--- DATA FOR REVIEW ---

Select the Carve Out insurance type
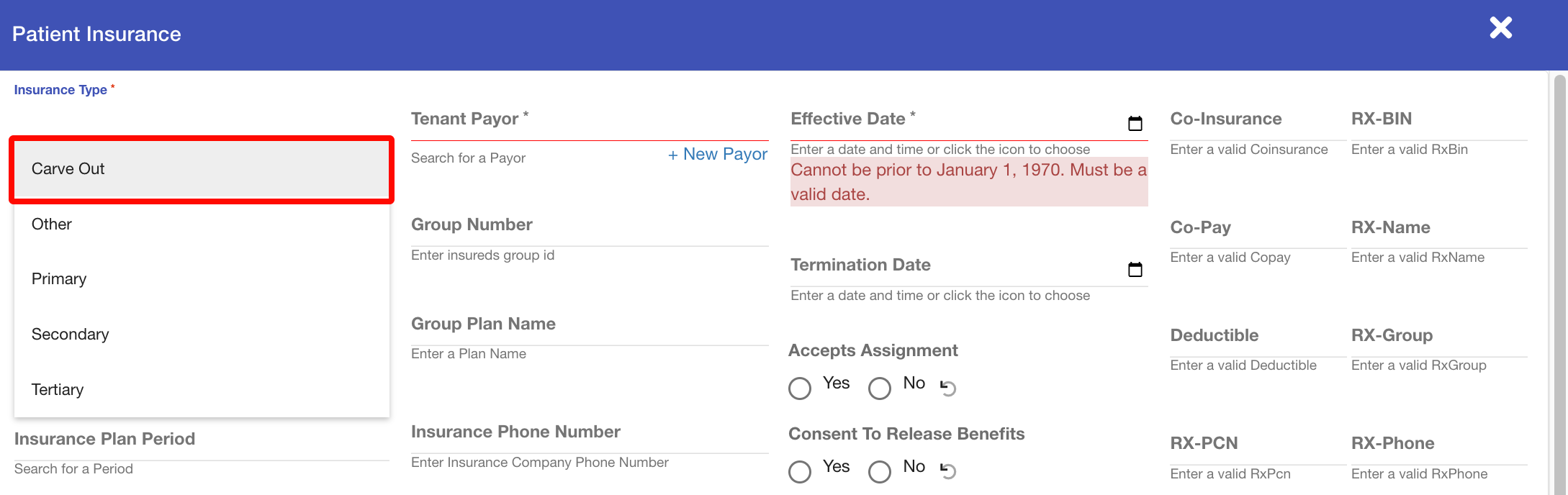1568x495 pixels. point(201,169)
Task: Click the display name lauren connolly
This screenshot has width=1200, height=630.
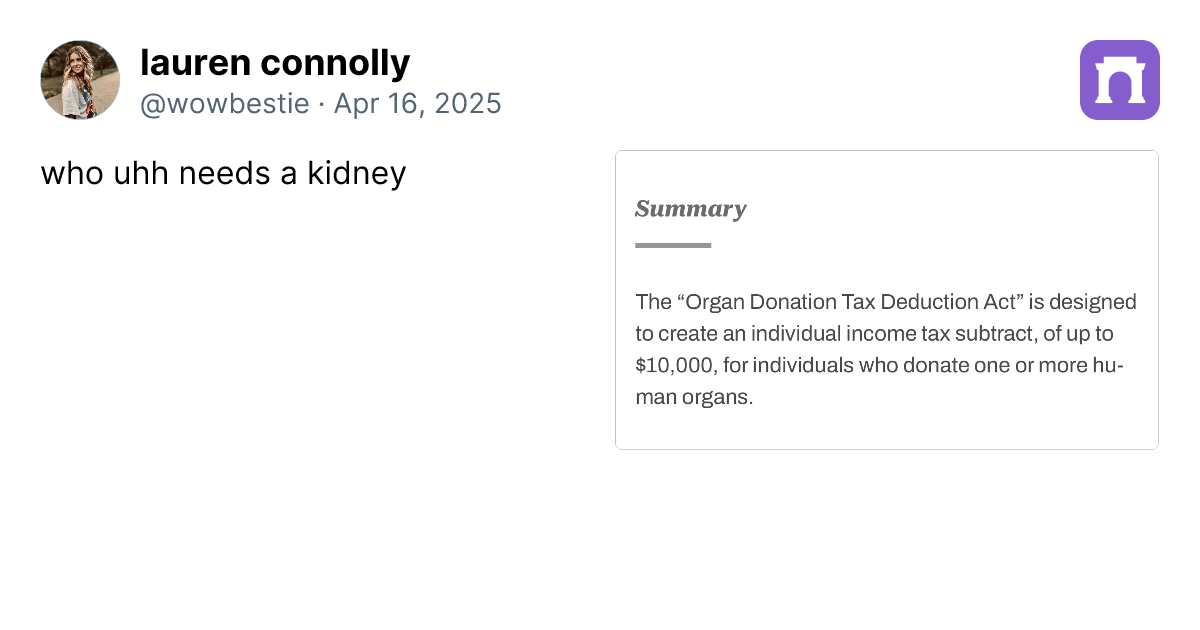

---
--- DATA FOR REVIEW ---

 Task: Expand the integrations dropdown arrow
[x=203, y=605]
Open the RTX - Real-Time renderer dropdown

---

Scan the records above for the lines holding "Task: Click the display name lauren connolly" and "This screenshot has width=1200, height=630.". Transcribe those two and every line between them word for word, and no others.

- _TASK ANSWER_
Task: Click the display name lauren connolly
This screenshot has width=1200, height=630.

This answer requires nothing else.